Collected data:
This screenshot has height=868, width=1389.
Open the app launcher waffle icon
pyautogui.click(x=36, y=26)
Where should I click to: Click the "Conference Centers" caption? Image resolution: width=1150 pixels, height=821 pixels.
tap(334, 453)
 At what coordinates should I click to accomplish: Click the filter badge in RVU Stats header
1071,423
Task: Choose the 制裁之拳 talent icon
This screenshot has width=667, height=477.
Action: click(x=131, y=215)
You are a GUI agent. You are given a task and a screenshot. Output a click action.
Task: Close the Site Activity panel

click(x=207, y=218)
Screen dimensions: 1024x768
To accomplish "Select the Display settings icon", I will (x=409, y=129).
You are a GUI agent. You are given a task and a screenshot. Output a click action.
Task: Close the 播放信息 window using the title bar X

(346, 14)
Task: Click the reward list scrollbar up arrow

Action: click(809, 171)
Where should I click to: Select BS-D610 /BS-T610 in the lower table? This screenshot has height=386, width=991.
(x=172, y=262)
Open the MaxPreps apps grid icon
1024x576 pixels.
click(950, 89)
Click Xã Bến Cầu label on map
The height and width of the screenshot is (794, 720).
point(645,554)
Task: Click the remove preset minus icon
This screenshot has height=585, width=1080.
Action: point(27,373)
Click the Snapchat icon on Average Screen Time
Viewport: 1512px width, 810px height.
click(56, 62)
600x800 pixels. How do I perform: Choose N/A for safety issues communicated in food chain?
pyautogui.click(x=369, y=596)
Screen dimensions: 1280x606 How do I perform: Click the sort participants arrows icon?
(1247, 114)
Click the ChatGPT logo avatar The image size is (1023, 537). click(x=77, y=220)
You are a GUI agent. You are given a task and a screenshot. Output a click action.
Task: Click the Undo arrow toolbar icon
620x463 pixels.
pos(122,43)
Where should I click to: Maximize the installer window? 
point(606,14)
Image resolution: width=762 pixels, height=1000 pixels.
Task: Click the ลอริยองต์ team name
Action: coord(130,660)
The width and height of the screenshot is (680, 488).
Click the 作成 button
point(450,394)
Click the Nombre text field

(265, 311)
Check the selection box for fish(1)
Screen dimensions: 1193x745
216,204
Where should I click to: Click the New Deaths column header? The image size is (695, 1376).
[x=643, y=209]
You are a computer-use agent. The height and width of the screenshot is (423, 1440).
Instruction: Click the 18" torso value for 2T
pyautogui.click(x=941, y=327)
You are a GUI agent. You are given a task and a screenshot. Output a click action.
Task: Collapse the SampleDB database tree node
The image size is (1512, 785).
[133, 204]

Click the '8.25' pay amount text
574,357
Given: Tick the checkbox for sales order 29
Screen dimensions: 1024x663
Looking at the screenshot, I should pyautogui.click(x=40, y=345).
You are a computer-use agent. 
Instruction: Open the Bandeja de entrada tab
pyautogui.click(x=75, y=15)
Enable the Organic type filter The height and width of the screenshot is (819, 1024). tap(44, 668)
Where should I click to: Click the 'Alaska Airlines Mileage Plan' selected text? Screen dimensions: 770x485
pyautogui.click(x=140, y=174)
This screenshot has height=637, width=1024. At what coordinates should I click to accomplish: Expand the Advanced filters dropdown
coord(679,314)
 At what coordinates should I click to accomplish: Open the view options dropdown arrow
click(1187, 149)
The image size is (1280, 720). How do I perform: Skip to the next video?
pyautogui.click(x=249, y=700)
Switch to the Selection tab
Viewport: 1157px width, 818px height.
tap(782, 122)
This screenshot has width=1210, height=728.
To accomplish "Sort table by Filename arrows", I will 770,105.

Directions for this task> Would you copy out each record precisely as it stands?

Written solution>
This screenshot has height=868, width=1389.
Open the app launcher waffle icon
pyautogui.click(x=36, y=26)
Where should I click to: Click the "Conference Centers" caption? Image resolution: width=1150 pixels, height=821 pixels.
tap(334, 453)
 At what coordinates should I click to accomplish: Click the filter badge in RVU Stats header
1071,423
Task: Choose the 制裁之拳 talent icon
This screenshot has width=667, height=477.
Action: click(x=131, y=215)
You are a GUI agent. You are given a task and a screenshot. Output a click action.
Task: Close the Site Activity panel

click(x=207, y=218)
Screen dimensions: 1024x768
To accomplish "Select the Display settings icon", I will (x=409, y=129).
You are a GUI agent. You are given a task and a screenshot. Output a click action.
Task: Close the 播放信息 window using the title bar X

(346, 14)
Task: Click the reward list scrollbar up arrow

Action: click(809, 171)
Where should I click to: Select BS-D610 /BS-T610 in the lower table? This screenshot has height=386, width=991.
(x=172, y=262)
Open the MaxPreps apps grid icon
1024x576 pixels.
click(950, 89)
Click Xã Bến Cầu label on map
The height and width of the screenshot is (794, 720).
point(645,554)
Task: Click the remove preset minus icon
This screenshot has height=585, width=1080.
Action: point(27,373)
Click the Snapchat icon on Average Screen Time
Viewport: 1512px width, 810px height.
click(56, 62)
600x800 pixels. How do I perform: Choose N/A for safety issues communicated in food chain?
pyautogui.click(x=369, y=596)
Screen dimensions: 1280x606 How do I perform: Click the sort participants arrows icon?
(1247, 114)
Click the ChatGPT logo avatar The image size is (1023, 537). click(x=77, y=220)
You are a GUI agent. You are given a task and a screenshot. Output a click action.
Task: Click the Undo arrow toolbar icon
620x463 pixels.
pos(122,43)
Where should I click to: Maximize the installer window? 
point(606,14)
Image resolution: width=762 pixels, height=1000 pixels.
Task: Click the ลอริยองต์ team name
Action: coord(130,660)
The width and height of the screenshot is (680, 488).
Click the 作成 button
point(450,394)
Click the Nombre text field

(265, 311)
Check the selection box for fish(1)
Screen dimensions: 1193x745
216,204
Where should I click to: Click the New Deaths column header? The image size is (695, 1376).
[x=643, y=209]
You are a computer-use agent. The height and width of the screenshot is (423, 1440).
Instruction: Click the 18" torso value for 2T
pyautogui.click(x=941, y=327)
You are a GUI agent. You are given a task and a screenshot. Output a click action.
Task: Collapse the SampleDB database tree node
The image size is (1512, 785).
[133, 204]

Click the '8.25' pay amount text
574,357
Given: Tick the checkbox for sales order 29
Screen dimensions: 1024x663
Looking at the screenshot, I should pyautogui.click(x=40, y=345).
You are a computer-use agent. 
Instruction: Open the Bandeja de entrada tab
pyautogui.click(x=75, y=15)
Enable the Organic type filter The height and width of the screenshot is (819, 1024). tap(44, 668)
Where should I click to: Click the 'Alaska Airlines Mileage Plan' selected text? Screen dimensions: 770x485
pyautogui.click(x=140, y=174)
This screenshot has height=637, width=1024. At what coordinates should I click to accomplish: Expand the Advanced filters dropdown
coord(679,314)
 At what coordinates should I click to accomplish: Open the view options dropdown arrow
click(1187, 149)
The image size is (1280, 720). How do I perform: Skip to the next video?
pyautogui.click(x=249, y=700)
Switch to the Selection tab
Viewport: 1157px width, 818px height.
tap(782, 122)
This screenshot has width=1210, height=728.
To accomplish "Sort table by Filename arrows", I will 770,105.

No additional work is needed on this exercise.